> **Records to process**:
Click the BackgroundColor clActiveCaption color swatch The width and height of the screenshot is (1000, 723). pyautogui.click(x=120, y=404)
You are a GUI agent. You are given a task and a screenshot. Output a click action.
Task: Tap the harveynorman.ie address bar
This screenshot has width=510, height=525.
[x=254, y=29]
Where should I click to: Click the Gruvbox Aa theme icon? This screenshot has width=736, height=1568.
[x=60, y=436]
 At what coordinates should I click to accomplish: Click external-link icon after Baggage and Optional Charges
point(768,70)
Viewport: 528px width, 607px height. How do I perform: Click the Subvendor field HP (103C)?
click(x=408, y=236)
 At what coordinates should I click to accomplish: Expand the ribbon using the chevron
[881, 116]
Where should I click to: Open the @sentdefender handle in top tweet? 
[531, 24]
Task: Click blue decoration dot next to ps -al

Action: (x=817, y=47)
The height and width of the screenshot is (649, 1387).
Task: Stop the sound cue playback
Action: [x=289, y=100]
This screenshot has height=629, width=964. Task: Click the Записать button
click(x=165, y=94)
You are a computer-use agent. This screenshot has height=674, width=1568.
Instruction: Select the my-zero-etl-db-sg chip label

> **Exercise instructions**:
Each line from the one that holds "This screenshot has height=629, width=964." to the end of the records above should be transcribed exactly, both ends included.

> **Answer box**:
This screenshot has height=629, width=964. Task: Click the Записать button
click(x=165, y=94)
You are a computer-use agent. This screenshot has height=674, width=1568.
Instruction: Select the my-zero-etl-db-sg chip label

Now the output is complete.